About this exercise
Repeat exactly the lines of the entries below from the one with "[Advertisement] (1134, 286)" through the one with "BWL (752, 1445)", both ends included, and nothing else.

Pixel coordinate grounding data

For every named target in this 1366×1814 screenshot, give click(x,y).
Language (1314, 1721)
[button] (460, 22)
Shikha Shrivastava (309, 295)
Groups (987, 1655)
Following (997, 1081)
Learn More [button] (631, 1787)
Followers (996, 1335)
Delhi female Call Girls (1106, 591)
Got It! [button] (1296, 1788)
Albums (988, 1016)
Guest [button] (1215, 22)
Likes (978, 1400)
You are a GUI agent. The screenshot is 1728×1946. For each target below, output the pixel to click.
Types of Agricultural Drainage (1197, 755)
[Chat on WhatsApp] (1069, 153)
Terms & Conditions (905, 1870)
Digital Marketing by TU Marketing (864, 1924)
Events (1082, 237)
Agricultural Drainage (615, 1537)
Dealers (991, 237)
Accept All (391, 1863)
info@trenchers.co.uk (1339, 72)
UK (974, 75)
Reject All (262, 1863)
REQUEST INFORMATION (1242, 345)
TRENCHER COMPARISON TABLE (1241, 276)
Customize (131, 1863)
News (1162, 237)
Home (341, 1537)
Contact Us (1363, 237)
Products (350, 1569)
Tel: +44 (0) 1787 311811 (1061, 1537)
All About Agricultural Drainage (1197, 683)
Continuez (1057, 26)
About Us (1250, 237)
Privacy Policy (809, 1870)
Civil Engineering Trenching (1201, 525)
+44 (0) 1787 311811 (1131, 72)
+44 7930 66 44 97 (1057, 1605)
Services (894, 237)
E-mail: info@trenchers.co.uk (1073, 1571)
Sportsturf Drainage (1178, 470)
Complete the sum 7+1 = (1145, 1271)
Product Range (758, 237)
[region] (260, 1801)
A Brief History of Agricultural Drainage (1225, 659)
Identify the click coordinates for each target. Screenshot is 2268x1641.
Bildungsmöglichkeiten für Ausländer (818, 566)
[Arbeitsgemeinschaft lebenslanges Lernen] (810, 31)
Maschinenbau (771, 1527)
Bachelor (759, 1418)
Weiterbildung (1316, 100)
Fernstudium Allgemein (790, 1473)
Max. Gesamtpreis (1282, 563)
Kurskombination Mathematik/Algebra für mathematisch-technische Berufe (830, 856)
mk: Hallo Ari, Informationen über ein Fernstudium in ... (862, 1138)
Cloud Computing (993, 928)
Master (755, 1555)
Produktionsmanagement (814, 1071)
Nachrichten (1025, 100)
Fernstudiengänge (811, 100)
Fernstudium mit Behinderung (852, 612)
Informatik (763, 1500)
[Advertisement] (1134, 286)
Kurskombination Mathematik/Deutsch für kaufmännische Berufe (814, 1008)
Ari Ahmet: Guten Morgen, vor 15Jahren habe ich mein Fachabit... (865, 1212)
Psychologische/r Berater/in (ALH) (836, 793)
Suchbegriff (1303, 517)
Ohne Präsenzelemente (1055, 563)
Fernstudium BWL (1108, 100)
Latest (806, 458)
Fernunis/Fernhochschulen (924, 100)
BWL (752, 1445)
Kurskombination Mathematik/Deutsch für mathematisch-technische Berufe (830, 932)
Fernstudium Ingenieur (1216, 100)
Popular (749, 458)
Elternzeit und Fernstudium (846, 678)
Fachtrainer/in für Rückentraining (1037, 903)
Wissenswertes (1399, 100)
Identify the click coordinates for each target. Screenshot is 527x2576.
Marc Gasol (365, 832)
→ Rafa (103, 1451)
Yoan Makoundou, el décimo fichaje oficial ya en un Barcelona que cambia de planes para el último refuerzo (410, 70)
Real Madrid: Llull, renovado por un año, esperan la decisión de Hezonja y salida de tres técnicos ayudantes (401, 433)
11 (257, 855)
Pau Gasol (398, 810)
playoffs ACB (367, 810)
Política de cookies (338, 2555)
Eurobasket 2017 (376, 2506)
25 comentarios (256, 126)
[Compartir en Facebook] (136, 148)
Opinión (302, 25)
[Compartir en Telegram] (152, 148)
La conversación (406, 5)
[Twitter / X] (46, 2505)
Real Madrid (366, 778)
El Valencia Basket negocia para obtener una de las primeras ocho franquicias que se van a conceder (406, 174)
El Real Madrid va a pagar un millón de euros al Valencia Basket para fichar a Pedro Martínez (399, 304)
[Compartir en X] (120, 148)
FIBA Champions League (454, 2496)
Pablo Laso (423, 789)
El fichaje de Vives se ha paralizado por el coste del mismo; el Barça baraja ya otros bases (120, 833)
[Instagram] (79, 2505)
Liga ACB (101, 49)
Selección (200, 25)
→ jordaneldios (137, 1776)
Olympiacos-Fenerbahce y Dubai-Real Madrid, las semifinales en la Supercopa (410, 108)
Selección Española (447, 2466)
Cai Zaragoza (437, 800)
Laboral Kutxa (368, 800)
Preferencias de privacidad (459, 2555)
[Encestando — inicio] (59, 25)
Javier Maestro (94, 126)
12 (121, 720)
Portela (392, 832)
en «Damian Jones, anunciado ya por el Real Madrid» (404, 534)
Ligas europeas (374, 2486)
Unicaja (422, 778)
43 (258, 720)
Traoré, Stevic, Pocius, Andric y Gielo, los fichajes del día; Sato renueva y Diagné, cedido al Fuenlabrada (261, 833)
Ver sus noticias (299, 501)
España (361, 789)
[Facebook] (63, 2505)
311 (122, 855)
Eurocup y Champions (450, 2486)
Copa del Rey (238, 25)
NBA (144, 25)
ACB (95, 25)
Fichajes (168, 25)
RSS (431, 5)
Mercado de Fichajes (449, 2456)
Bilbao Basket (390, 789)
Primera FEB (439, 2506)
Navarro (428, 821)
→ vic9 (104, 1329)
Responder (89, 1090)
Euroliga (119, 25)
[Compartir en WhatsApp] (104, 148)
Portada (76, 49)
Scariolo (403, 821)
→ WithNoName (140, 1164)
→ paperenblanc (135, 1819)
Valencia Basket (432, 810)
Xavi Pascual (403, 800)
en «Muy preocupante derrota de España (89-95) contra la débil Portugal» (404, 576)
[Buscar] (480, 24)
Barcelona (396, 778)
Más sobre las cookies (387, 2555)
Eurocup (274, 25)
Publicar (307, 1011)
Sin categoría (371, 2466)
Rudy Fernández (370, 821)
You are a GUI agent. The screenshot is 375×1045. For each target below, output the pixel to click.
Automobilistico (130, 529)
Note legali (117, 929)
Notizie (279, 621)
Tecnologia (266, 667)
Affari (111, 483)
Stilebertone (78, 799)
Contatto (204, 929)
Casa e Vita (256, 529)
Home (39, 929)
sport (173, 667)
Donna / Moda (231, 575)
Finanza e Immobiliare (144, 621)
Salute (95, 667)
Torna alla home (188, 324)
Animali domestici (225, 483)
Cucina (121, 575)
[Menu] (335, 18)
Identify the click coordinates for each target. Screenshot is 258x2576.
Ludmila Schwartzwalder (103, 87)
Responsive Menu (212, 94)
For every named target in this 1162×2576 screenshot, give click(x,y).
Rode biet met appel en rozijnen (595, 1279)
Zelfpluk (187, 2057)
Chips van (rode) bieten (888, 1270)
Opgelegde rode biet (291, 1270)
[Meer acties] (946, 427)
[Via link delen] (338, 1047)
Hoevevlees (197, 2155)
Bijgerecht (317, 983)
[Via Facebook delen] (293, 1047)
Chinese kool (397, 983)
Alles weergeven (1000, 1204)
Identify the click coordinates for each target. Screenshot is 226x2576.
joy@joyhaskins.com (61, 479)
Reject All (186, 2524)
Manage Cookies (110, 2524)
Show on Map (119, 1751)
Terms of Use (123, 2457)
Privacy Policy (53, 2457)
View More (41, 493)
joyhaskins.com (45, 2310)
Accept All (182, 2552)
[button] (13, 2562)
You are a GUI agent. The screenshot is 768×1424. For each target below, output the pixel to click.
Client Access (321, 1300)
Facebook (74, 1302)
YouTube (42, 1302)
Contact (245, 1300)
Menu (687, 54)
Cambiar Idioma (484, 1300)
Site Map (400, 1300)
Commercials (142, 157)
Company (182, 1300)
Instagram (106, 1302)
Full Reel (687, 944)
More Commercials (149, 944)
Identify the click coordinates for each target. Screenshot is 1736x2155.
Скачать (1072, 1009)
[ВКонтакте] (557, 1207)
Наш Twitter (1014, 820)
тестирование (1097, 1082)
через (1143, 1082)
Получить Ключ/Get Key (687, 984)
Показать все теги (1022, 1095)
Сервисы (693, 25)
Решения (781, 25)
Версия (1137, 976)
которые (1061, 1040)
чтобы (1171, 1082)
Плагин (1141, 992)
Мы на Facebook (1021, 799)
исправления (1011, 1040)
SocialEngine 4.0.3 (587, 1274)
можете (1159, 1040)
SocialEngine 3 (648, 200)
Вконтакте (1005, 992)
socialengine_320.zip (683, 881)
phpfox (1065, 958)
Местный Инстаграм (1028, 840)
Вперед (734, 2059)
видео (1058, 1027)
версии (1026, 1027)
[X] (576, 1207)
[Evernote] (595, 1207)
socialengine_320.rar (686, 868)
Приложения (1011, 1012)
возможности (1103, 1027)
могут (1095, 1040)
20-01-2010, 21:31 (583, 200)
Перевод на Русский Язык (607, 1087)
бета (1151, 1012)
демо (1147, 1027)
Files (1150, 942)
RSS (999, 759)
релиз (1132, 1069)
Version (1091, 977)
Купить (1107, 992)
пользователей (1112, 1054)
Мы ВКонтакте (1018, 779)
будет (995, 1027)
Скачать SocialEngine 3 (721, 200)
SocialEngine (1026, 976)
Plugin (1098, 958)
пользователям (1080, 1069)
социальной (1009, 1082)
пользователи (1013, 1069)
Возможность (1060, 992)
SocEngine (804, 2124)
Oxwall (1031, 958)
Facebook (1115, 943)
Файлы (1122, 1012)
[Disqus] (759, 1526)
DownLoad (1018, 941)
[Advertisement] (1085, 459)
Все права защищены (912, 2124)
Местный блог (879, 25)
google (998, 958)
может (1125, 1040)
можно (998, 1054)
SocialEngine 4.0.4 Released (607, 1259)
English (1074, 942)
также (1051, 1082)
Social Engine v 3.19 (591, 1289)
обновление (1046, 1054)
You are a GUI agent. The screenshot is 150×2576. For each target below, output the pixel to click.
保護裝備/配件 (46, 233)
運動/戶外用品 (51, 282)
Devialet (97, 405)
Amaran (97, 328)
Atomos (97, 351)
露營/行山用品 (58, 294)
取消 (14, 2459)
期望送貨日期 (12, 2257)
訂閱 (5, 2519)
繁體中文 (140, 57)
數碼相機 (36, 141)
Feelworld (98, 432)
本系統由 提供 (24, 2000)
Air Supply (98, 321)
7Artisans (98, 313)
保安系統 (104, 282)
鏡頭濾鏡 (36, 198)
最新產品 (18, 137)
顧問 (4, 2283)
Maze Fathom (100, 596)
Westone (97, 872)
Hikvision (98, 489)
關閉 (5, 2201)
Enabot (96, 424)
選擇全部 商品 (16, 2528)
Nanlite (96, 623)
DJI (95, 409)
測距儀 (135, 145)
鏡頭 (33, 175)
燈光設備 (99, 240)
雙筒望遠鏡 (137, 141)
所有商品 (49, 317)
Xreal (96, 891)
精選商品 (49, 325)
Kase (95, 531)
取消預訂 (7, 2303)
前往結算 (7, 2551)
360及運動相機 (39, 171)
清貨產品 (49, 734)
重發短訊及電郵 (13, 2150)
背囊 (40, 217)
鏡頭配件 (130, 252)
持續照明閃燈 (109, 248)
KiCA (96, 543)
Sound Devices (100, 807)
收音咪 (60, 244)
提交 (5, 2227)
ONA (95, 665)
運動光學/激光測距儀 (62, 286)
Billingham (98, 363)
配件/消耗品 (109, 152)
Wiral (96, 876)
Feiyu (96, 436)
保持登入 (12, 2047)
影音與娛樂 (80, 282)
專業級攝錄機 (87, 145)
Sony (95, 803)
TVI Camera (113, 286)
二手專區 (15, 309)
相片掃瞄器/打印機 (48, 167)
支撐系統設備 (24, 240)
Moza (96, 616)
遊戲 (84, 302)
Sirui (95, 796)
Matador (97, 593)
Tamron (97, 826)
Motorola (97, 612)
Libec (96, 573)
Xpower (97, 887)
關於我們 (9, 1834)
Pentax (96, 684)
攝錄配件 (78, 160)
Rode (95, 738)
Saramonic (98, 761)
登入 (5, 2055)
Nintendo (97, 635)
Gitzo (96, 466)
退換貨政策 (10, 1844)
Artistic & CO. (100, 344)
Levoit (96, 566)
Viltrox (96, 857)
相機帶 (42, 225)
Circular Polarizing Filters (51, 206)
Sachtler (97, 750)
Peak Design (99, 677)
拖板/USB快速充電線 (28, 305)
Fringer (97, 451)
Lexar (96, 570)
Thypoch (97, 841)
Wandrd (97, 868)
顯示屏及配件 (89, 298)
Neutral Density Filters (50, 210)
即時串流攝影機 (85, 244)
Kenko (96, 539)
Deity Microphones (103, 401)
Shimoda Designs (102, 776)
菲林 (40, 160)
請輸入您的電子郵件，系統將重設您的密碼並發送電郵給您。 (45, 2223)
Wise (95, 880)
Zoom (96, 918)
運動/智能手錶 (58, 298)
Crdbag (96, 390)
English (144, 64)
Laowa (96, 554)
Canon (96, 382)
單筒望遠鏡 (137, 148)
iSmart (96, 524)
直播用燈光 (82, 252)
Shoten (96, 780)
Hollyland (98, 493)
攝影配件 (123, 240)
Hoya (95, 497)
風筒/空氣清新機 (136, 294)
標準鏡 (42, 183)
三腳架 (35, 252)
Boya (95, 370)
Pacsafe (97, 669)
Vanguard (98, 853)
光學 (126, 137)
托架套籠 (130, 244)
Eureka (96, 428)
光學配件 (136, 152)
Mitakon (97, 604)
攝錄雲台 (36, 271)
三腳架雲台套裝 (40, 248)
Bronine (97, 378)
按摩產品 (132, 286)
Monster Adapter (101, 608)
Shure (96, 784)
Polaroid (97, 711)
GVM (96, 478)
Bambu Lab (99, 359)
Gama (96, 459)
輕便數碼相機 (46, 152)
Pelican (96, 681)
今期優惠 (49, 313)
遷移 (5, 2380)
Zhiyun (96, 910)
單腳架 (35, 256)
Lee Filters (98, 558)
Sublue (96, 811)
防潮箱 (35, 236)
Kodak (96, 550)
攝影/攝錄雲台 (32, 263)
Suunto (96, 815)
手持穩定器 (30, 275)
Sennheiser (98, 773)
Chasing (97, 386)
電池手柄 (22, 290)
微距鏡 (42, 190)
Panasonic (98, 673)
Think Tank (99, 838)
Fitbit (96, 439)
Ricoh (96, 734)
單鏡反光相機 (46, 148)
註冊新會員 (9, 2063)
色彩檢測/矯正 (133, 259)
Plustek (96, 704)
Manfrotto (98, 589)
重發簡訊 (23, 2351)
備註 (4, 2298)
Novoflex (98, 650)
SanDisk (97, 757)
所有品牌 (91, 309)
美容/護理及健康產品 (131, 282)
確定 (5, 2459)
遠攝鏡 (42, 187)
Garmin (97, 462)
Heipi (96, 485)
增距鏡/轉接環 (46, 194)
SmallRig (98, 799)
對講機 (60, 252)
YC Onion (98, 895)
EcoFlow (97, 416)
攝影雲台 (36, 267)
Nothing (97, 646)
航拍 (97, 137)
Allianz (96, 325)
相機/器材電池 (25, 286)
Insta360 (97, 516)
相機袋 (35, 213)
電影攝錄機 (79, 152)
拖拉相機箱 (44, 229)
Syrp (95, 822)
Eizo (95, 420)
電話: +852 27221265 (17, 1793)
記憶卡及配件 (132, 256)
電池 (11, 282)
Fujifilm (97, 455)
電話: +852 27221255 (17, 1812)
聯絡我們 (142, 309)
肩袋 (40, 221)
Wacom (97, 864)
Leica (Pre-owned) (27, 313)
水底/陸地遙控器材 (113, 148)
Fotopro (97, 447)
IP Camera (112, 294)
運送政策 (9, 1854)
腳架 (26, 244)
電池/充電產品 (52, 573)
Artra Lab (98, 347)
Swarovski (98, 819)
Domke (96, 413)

Answer to the exercise
[Advertisement] (1134, 286)
Kurskombination Mathematik/Deutsch für kaufmännische Berufe (814, 1008)
Ari Ahmet: Guten Morgen, vor 15Jahren habe ich mein Fachabit... (865, 1212)
Psychologische/r Berater/in (ALH) (836, 793)
Suchbegriff (1303, 517)
Ohne Präsenzelemente (1055, 563)
Fernstudium BWL (1108, 100)
Latest (806, 458)
Fernunis/Fernhochschulen (924, 100)
BWL (752, 1445)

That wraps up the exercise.